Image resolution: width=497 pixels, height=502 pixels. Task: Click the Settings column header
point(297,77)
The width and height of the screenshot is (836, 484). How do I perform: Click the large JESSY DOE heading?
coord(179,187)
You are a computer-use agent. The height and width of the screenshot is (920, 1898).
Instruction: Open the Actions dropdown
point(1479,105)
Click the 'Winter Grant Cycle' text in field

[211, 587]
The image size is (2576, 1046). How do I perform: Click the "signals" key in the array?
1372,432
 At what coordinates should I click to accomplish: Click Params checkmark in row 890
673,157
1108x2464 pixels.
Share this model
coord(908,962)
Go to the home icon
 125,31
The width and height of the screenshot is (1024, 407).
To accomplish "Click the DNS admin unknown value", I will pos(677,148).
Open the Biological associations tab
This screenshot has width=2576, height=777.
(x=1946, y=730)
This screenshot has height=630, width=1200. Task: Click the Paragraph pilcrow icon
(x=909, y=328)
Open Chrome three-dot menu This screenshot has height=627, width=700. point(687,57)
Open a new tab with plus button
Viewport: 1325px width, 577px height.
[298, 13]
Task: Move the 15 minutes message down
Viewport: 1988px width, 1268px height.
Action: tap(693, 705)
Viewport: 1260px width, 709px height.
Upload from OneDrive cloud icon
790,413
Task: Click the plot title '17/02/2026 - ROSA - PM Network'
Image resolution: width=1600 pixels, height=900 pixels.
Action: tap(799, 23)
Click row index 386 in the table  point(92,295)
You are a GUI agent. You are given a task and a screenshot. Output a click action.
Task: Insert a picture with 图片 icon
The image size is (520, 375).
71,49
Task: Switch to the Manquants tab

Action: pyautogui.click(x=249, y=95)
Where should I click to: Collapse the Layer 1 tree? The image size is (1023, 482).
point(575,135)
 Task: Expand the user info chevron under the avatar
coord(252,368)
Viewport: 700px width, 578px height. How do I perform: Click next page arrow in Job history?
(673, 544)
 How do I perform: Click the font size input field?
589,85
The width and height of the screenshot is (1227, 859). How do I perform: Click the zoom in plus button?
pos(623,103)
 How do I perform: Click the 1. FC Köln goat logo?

• WHAT THE TASK ASKS:
Exactly the lines between the one containing "Task: Switch to the Manquants tab" and the end of the material, both ends included, must be retyped, with nothing added.

• EXPECTED ANSWER:
Task: Switch to the Manquants tab

Action: pyautogui.click(x=249, y=95)
Where should I click to: Collapse the Layer 1 tree? The image size is (1023, 482).
point(575,135)
 Task: Expand the user info chevron under the avatar
coord(252,368)
Viewport: 700px width, 578px height. How do I perform: Click next page arrow in Job history?
(673, 544)
 How do I perform: Click the font size input field?
589,85
The width and height of the screenshot is (1227, 859). How do I perform: Click the zoom in plus button?
pos(623,103)
 How do I perform: Click the 1. FC Köln goat logo?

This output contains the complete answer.